PROBLEM STATEMENT >>
Which lines of the records contain the word "section"? Pick out each one and copy it.

GIVEN ENTRIES >>
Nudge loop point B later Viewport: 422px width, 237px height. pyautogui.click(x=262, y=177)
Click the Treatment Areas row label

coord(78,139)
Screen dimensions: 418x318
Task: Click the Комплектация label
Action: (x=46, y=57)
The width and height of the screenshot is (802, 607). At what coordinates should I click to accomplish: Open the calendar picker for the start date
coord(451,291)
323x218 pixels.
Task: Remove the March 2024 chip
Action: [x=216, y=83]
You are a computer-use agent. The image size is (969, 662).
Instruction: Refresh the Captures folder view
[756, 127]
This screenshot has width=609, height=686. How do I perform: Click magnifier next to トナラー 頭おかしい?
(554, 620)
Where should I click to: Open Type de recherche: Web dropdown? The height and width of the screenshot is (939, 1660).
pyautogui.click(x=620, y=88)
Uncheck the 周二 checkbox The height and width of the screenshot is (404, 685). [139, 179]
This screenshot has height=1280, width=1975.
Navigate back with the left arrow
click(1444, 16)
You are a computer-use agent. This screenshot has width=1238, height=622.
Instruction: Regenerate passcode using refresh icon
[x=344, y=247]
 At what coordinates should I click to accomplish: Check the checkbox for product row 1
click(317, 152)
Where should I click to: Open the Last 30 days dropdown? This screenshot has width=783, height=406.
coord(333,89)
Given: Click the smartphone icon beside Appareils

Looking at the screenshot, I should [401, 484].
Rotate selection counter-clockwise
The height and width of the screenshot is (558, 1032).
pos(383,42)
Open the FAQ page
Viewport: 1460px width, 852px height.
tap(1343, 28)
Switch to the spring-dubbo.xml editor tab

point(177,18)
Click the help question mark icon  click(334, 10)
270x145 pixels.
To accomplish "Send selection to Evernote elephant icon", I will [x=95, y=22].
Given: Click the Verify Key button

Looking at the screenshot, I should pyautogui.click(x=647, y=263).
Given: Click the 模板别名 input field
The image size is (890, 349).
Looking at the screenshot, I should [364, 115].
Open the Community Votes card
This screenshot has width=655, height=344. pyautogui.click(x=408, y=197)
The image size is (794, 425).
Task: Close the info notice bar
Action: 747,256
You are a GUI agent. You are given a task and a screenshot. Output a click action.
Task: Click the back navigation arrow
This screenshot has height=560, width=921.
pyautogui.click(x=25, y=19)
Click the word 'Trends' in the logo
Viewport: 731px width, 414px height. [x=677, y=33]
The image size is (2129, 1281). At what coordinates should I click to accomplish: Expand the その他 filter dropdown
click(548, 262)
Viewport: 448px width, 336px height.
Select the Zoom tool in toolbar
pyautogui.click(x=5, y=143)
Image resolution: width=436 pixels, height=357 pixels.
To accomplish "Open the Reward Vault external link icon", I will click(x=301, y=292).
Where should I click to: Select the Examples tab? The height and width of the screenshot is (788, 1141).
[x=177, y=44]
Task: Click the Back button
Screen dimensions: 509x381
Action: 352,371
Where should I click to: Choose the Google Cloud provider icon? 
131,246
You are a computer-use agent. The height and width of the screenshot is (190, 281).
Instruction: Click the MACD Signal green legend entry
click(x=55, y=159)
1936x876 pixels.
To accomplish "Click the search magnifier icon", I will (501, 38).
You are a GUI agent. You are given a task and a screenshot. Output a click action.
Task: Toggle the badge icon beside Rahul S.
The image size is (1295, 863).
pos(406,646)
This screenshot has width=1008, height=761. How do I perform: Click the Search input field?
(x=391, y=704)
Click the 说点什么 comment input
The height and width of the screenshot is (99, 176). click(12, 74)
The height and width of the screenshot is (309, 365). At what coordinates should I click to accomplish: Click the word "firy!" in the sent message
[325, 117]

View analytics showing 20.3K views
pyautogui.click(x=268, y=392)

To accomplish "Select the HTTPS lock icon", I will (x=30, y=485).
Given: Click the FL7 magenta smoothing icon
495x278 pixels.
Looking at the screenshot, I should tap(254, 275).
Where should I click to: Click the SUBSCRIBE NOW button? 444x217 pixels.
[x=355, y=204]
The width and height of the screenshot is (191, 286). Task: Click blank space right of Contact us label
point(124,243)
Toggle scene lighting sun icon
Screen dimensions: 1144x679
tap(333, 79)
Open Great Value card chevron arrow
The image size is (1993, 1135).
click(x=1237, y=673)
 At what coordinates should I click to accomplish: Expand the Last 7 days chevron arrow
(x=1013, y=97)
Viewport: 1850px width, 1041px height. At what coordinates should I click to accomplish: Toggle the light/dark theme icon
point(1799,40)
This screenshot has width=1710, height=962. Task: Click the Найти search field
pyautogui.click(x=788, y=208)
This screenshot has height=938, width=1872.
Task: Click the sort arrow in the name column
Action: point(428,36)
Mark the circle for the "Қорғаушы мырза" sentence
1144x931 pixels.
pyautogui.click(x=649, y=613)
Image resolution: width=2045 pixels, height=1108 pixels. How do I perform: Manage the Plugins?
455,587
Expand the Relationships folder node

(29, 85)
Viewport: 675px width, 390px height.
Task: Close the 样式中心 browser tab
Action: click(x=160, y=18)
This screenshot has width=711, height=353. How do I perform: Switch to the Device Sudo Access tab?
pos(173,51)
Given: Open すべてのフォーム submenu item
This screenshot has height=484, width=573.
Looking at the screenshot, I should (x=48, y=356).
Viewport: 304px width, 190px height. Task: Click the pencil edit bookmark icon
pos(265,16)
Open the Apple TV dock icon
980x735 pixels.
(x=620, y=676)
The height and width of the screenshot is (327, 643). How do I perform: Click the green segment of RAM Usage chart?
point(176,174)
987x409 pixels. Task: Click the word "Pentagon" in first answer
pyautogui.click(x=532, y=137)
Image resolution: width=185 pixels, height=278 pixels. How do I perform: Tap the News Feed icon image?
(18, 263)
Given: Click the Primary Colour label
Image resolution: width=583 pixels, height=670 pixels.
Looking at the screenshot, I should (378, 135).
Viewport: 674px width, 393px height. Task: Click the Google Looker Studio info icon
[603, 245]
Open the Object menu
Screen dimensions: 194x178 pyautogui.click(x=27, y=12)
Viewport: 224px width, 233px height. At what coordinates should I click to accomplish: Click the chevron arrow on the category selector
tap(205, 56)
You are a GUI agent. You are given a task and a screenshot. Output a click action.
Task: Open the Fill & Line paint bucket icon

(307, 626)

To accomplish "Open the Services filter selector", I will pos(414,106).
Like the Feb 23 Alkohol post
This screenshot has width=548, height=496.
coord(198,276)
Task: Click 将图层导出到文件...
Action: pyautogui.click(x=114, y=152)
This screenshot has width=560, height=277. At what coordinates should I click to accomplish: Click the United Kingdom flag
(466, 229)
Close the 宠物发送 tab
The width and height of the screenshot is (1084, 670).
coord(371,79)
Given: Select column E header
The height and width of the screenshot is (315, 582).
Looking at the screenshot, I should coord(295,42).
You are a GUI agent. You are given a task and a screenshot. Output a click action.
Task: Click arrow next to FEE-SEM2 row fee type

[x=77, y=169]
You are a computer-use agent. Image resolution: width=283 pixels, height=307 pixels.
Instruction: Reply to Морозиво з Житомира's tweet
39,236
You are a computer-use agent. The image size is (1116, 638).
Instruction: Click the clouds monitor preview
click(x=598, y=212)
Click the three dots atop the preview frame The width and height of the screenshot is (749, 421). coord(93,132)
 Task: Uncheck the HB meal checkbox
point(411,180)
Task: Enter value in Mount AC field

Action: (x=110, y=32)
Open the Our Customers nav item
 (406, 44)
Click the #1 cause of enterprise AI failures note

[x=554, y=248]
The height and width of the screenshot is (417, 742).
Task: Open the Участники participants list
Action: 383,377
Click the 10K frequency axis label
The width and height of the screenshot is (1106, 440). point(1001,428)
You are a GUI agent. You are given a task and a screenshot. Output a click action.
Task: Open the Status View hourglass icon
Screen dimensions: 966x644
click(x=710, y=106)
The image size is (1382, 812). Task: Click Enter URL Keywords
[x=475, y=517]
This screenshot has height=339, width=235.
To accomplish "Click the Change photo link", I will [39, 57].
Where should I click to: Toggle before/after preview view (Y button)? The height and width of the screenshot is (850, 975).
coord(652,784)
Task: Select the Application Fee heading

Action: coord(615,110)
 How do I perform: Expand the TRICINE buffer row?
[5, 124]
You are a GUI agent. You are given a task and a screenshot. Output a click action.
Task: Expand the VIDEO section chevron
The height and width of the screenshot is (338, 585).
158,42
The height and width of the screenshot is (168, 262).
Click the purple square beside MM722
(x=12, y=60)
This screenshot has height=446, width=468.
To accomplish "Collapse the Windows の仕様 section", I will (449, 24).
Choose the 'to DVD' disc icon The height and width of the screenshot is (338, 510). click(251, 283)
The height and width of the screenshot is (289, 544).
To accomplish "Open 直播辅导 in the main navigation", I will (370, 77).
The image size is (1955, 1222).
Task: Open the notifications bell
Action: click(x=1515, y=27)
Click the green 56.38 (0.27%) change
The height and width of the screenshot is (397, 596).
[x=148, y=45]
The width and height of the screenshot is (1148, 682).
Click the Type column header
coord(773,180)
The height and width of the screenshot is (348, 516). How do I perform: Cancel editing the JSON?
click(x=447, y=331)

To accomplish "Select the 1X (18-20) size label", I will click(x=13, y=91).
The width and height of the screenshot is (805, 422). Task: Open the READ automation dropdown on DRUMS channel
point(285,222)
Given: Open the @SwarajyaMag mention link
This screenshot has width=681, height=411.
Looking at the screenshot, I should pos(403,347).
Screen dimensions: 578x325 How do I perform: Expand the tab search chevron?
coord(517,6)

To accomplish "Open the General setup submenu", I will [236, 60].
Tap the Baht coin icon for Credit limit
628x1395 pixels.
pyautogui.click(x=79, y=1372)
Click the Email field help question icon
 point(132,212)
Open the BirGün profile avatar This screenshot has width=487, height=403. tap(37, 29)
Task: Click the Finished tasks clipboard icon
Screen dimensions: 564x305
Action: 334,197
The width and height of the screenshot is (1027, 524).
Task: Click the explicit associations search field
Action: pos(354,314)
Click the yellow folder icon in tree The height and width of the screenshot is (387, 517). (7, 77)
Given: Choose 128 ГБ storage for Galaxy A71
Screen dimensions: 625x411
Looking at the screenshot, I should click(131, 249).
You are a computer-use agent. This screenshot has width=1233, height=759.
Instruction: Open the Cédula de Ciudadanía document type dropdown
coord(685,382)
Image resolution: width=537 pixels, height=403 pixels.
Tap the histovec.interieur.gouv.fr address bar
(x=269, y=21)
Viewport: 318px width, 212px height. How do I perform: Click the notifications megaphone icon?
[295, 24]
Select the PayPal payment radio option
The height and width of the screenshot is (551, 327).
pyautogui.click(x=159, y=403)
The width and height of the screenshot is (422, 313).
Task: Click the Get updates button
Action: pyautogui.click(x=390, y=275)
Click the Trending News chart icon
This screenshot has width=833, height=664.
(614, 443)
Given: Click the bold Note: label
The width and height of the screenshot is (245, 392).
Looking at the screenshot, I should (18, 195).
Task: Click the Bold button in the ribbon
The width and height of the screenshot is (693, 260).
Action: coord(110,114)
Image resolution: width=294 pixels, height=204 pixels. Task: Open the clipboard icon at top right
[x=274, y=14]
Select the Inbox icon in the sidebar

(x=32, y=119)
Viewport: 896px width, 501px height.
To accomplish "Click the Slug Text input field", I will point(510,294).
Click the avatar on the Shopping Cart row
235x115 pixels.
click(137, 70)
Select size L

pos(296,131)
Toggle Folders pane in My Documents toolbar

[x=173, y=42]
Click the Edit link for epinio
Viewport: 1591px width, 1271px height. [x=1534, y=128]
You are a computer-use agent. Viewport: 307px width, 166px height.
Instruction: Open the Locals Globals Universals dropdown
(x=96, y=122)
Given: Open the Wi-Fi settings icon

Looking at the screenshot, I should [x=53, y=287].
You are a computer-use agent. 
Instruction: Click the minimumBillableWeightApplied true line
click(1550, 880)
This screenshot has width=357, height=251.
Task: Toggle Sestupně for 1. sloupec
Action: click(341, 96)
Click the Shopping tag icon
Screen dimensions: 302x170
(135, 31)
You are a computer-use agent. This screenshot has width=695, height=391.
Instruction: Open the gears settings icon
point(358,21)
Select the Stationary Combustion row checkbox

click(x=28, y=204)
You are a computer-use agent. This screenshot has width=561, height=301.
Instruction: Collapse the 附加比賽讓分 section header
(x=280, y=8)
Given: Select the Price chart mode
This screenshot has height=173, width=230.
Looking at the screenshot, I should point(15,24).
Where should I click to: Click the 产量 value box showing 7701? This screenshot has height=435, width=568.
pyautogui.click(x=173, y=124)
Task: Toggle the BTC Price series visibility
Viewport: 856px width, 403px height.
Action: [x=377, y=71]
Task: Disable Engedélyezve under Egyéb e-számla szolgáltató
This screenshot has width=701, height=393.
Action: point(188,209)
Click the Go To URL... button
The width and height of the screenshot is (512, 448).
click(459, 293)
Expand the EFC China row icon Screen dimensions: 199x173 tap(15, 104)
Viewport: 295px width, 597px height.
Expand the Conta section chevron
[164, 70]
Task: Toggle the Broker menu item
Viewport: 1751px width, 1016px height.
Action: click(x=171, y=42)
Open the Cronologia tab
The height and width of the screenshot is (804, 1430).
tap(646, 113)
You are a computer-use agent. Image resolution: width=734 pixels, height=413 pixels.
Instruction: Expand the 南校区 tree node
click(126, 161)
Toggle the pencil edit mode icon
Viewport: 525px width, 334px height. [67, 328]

ANSWER TO THIS EXERCISE >>
Task: Expand the VIDEO section chevron
To accomplish "Collapse the Windows の仕様 section", I will (449, 24).
Instruction: Collapse the 附加比賽讓分 section header
Expand the Conta section chevron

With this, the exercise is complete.